☀️ Mit Kunst den Wildbienen helfen: Im Rahmen unseres Projekts BienenBrückenBauen wurden künstlerisch gestaltete Nisthilfen für Wildbienen entwickelt, die nun im öffentlichen Raum in Dresden aufgestellt werden. Im Wettbewerb, der im Mai 2025 startete, wurden Entwürfe von Nisthilfen prämiert, die ästhetischen Anspruch mit ökologischer Funktion verbinden und zugleich den spezifischen Bedürfnissen verschiedener Wildbienenarten gerecht werden.
🐝 Allerdings nutzen nur etwa 50 der rund 600 in Deutschland lebenden Wildbienen künstliche Nisthilfen und insgesamt nisten auch nur rund 25 bis 30 Prozent aller Wildbienen in Deutschland überhaupt oberirdisch. Wildbienenschutz darf sich also keinesfalls auf Strukturen wie Nisthilfen beschränken. Für den Aufstellort entscheidend ist zudem, dass ein vielfältiges, umfangreiches und das ganze Jahr über verfügbares Blütenangebot in der Umgebung der Nisthilfe vorhanden ist, was bei allen drei gewählten Standorten der Fall ist.
🪵 Der erste von drei Gewinnern ist das Kunstwerk »Wandler im Sonnenlicht« von Ulrich Stolz und steht nun im Zoo Dresden: Drei Figuren aus Robinienstämmen und Stahlrohren wandeln wie stille Begleiter durch eine Blumenwiese. Ihre goldenen Messinggesichter fangen das Sonnenlicht ein und schützen zugleich die darunter liegenden Nistgänge.

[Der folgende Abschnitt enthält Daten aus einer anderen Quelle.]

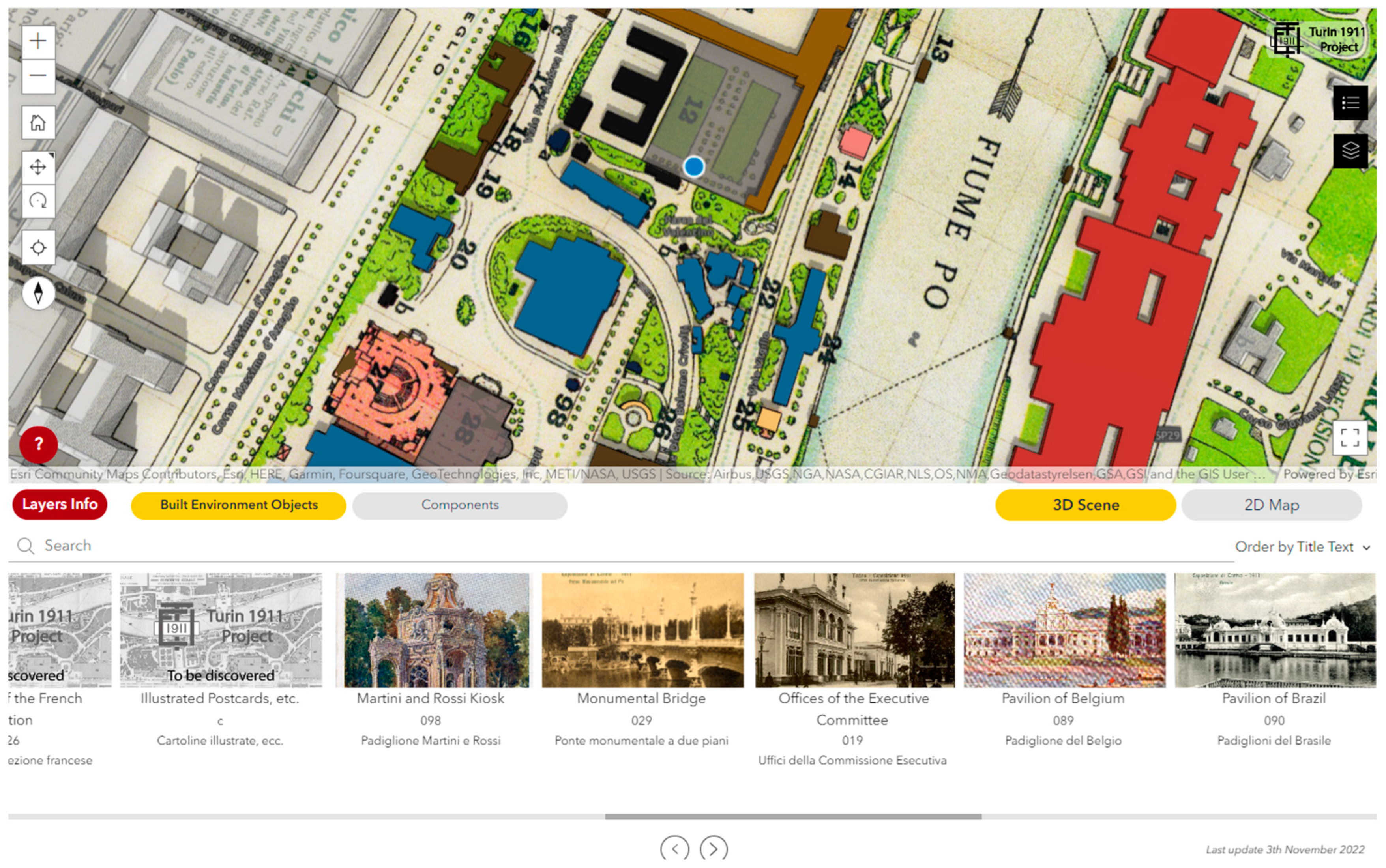Click the find my location button
Screen dimensions: 1386x868
[38, 247]
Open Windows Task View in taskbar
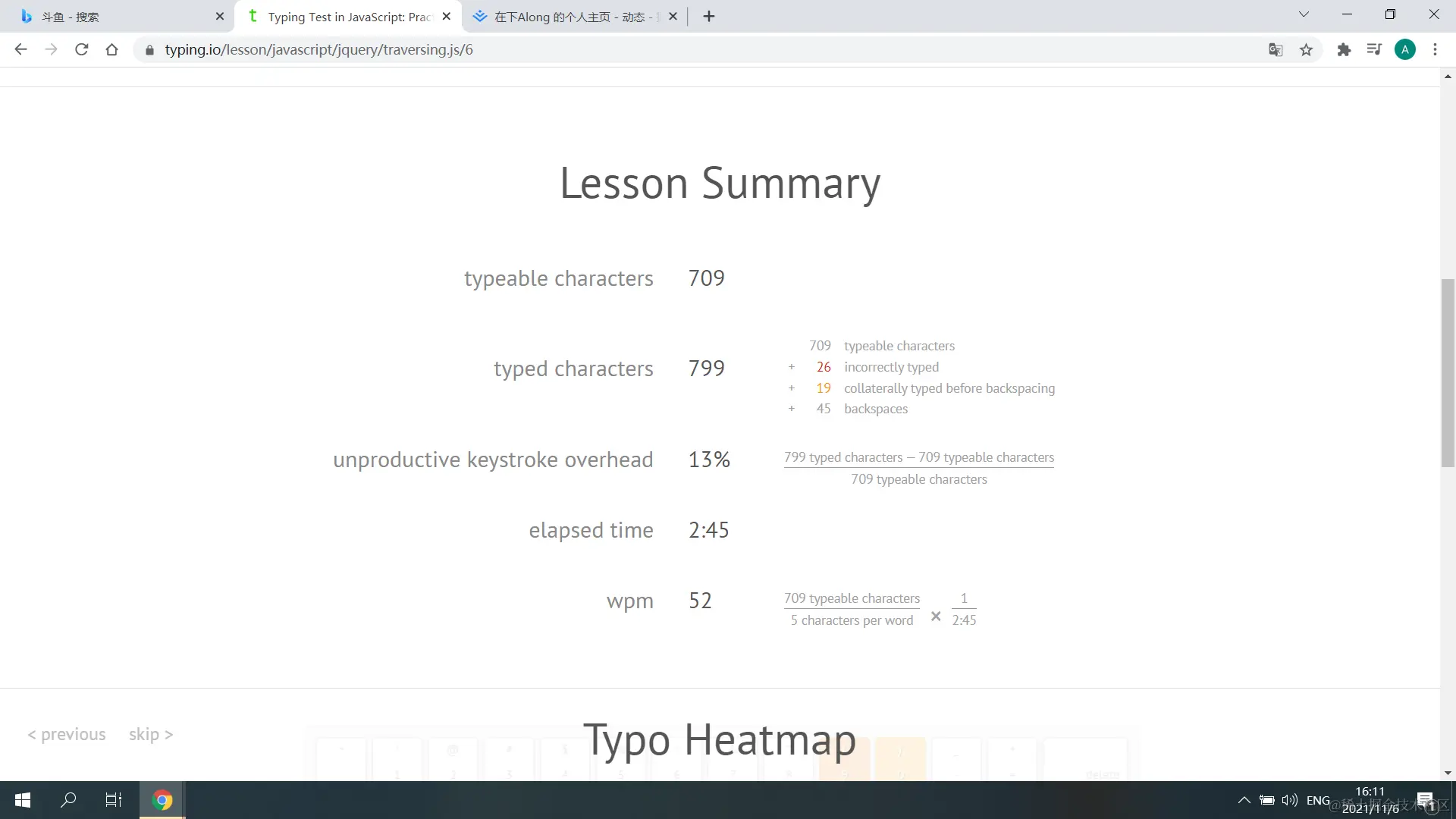This screenshot has width=1456, height=819. click(x=114, y=800)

👨🎨 Ulrich Stolz versteht den öffentlichen Raum als Bühne, auf der Kunst unmittelbar in den Alltag der Menschen tritt. Sie entzieht sich dabei dem geschützten Rahmen eines Museums und eröffnet die Möglichkeit, kontextbezogen, sichtbar und bisweilen unerwartet zu erscheinen. In dieser Unmittelbarkeit sieht er die besondere Qualität öffentlicher Kunst: Sie fordert Auseinandersetzung, provoziert Resonanz und wird Teil des gesellschaftlichen Gefüges.
Seine künstlerische Haltung ist eng mit seiner Tätigkeit als Landschaftsarchitekt verbunden. Die Auseinandersetzung mit Raum und dem spezifischen Ort bildet einen zentralen Ausgangspunkt seiner Arbeit. Ihn interessiert besonders das Verhältnis des Menschen zu seiner Umwelt – sowohl in ökologischer als auch in phänomenologischer Hinsicht. Diese Perspektive prägt seinen Blick auf Orte, ihre Strukturen, Atmosphären und Nutzungsschichten und fließt unmittelbar in seine künstlerische Praxis ein. Er lebt und arbeitet in Dresden.
🙏 Vielen Dank an den Zoo und natürlich an Ulrich Stolz für die tolle Zusammenarbeit.